Let’s put this in perspective:
» FACT NO. 1: Cal is two botched plays from a perfect season.
Against Oregon State, the Bears played a redshirt freshman at quarterback, Kevin Riley, who had never started a game and, in fact, had hardly played. Riley played well after a shaky first quarter and had driven the Bears downfield to be in position to either tie the game or win it. Then, he had brain lock, understandable for a 19-year-old who had never been in this situation.
Instead of throwing the ball away to stop the clock, he tried to run and, when stopped, ran to the sideline with the ball as time elapsed.
Against UCLA, the Bears were trying to position themselves for a field goal to win the game when Nate Longshore threw an interception that was returned for a touchdown.
That’s hardly a program meltdown.
» FACT NO. 2: Jeff Tedford is the most successful Cal coach since the early Pappy Waldorf years, when the Bears went to the Rose Bowl three straight years — 1948-50. Waldorf’s last winning season was 1952, exactly half a century before Tedford’s first season at Cal.
Two more wins this season will give Tedford his sixth straight winning season, equalling Waldorf’s 1947-52 run. His teams have been to four straight bowl games. Since Waldorf, only two Cal coaches — Bruce Snyder (29-24) and Mike White (35-30) finished with winning career records. Tedford is 48-22, and his .686 winning percentage is superior to Waldorf’s .670.
» FACT. NO. 3: Since Tedford has been at Cal, the graduation rate of football players, which had been below 50 percent, has risen dramatically. Of the 20 players he recruited for his first class, 16 have graduated, an 80 percent rate. The NCAA tracking system, which measures progress to graduation, has every player on track to graduate; the eventual graduation rate almost certainly won’t be 100 percent, but it will be high. This is no accident.
Tedford and his assistants closely monitor their players’ academic progress.
That last fact may be the most significant because it shows that Tedford has been successful without sacrificing academics, as so many top-10 schools do.

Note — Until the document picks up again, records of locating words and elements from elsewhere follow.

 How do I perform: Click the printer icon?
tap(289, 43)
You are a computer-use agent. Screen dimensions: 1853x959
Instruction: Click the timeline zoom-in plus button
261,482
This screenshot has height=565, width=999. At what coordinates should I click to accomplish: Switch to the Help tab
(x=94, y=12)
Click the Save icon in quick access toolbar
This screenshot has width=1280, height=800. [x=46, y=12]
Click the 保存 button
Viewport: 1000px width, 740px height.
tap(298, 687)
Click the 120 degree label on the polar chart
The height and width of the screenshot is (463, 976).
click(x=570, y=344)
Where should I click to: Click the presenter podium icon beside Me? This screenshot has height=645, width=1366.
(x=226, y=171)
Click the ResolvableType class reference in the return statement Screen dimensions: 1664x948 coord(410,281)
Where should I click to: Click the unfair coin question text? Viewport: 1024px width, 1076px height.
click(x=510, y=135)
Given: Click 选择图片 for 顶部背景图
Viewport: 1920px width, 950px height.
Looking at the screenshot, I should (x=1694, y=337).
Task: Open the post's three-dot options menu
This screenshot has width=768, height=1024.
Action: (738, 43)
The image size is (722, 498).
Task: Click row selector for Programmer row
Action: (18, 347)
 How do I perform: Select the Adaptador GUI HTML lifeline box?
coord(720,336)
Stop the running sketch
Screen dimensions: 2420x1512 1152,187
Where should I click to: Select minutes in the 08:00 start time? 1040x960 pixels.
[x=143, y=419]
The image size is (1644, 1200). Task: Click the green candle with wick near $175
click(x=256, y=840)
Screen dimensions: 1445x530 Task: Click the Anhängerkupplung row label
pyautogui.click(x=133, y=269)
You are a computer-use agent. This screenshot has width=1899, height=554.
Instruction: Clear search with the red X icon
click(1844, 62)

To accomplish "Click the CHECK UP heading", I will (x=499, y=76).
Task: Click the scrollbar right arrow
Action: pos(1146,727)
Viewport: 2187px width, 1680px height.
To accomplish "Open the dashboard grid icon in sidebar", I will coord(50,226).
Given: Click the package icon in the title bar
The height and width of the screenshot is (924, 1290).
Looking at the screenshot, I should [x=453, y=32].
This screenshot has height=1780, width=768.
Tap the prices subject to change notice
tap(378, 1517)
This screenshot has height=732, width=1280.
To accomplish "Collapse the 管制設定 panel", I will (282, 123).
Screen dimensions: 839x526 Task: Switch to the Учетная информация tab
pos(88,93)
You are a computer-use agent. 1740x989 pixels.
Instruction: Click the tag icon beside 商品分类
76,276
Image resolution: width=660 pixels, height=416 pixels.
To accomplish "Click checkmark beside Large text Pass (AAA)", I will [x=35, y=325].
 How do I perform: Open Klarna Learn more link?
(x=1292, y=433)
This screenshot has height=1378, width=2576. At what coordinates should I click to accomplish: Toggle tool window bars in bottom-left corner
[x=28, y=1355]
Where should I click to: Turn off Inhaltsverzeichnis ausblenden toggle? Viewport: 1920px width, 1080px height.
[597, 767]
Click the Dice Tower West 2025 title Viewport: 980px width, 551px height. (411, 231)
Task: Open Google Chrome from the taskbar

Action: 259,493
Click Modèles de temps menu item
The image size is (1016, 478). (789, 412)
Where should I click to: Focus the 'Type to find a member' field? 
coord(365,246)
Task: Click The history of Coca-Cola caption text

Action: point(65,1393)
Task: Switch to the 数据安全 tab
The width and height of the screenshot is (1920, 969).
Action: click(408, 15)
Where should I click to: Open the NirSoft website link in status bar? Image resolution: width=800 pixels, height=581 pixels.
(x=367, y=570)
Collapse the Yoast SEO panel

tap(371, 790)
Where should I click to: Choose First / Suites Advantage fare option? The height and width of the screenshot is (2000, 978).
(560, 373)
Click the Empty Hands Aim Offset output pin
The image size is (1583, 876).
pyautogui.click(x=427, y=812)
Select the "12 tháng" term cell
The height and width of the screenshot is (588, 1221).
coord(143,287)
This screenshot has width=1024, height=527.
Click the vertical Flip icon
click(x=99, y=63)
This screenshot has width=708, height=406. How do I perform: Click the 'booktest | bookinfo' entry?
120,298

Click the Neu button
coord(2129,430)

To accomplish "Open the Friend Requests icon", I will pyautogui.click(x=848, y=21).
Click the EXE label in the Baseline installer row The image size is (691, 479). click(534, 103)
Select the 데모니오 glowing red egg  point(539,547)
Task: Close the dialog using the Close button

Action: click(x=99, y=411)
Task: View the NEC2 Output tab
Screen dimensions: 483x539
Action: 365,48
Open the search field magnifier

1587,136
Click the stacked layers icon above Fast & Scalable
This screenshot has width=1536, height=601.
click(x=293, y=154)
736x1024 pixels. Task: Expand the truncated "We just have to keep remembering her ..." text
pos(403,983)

Much of the criticism of Tedford has come from younger alums who don’t realize — or don’t want to — how Tedford has transformed the negative atmosphere around Cal football.
And some of the criticism is just plain silly. The most prevailing, for instance, is that he “plays not to lose.” Really? Instead of going for a game-tying field goal against Oregon State, he was trying to get a touchdown to win the game on that botched play. Against UCLA, the Bears threw 34 passes and ran the ball 30 times. They passed 17 times on first down, ran only 10. Longshore was throwing to try to get a first down when he was intercepted.
Cal is very lucky to have Tedford. The younger alums need to realize that and quit their whining — or transfer their allegiance to a Florida school if winning is the only thing that matters to them.